How to complete this task:
For the entries below, the result should be an exact transcription of the lines from the one with "You are a GUI" up to and including the one with "Given: Center view", and only those.

Task inputs:
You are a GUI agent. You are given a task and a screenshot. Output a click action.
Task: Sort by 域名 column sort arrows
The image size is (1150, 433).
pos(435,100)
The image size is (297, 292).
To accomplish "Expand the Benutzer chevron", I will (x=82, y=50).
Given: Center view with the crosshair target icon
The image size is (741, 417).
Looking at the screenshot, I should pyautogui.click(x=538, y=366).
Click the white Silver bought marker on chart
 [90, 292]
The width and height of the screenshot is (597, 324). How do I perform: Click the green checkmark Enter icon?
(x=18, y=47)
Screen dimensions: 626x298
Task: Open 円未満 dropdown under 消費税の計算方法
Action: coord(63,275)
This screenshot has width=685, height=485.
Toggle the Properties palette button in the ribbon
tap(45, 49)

* * *

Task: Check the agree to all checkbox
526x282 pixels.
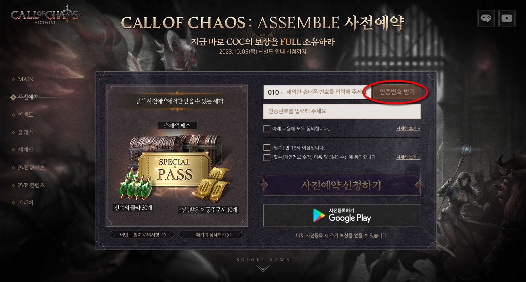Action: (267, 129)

Written solution:
You are a GUI agent. You are given a task and a screenshot. Output a click action.
Task: Sort by 域名 column sort arrows
The image size is (1150, 433).
pos(435,100)
The image size is (297, 292).
To accomplish "Expand the Benutzer chevron", I will (x=82, y=50).
Given: Center view with the crosshair target icon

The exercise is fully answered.